Yes, physical machinery is far superior to human labour in accomplishing the same repetitive tasks. Human-written computer code, run through a computer, therefore “should” be far superior to humans in rule-based “office” tasks.
But machine learning is a brittle system. The areas where machine learning is trying to be good requires enormous amounts of data and quantitative comparisons (is that an apple or a face? can I make a medical prognosis? are these documents all relevant/responsive?). But show it something it has never seen before … or screw up the training set … and it won’t have a clue. As I noted in Part 1, if you train an ML to play “Go” on a 19 x 19 board, and then add an extra row and column, it won’t be able to extrapolate how to play. Humans beat it hands down. In some cases, it cannot even determine a move.

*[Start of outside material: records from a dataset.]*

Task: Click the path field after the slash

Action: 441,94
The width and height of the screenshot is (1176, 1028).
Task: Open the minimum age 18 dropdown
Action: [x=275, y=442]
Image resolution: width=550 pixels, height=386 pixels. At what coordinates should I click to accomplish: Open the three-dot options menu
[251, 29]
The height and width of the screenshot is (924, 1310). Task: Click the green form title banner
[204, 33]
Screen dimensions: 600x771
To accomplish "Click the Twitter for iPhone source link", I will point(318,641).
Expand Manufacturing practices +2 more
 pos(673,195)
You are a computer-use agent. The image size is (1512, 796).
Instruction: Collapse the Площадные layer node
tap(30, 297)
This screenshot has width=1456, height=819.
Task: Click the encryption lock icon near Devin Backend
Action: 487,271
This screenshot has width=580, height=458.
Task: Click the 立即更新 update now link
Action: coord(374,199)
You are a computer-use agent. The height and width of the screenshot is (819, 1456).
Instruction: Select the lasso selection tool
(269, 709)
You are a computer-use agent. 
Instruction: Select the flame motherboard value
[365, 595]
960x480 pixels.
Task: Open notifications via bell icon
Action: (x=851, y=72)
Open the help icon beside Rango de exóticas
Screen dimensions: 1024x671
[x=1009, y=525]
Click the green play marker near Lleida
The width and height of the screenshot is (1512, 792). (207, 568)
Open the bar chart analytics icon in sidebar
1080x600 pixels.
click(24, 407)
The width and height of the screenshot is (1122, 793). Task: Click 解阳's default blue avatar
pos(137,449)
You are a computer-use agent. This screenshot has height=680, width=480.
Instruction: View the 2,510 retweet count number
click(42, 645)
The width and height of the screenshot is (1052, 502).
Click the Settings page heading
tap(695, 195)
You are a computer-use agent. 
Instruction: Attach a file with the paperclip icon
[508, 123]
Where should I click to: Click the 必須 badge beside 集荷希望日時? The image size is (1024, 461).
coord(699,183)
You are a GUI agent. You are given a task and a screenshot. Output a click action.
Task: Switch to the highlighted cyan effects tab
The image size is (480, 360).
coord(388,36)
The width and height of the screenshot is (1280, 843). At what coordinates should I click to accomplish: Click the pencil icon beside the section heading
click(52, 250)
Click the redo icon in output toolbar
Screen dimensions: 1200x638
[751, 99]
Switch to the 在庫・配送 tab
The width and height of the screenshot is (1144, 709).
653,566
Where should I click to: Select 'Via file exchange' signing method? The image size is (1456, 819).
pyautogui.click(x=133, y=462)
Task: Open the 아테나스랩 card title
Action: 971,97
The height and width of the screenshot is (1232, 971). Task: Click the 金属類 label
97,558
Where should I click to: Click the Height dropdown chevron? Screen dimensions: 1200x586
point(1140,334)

And as for rare problems, with little data, and novel situations, which is most of life actually … well, we need to work on that. Yes, there are chemical and metabolic limits to the size and processing power of “wet” organic brains. And perhaps we’re close to these already. But while there seem to be no such limits to constrain silicon-based computers (still less, perhaps, quantum computers) and their potential for further development could be as dramatic as the evolution from monocellular organisms to humans, we need to slow down just a bit. Abstract thinking by biological brains has underpinned the emergence of all culture and science. It will continue to do so for awhile. But let me get back to you on that.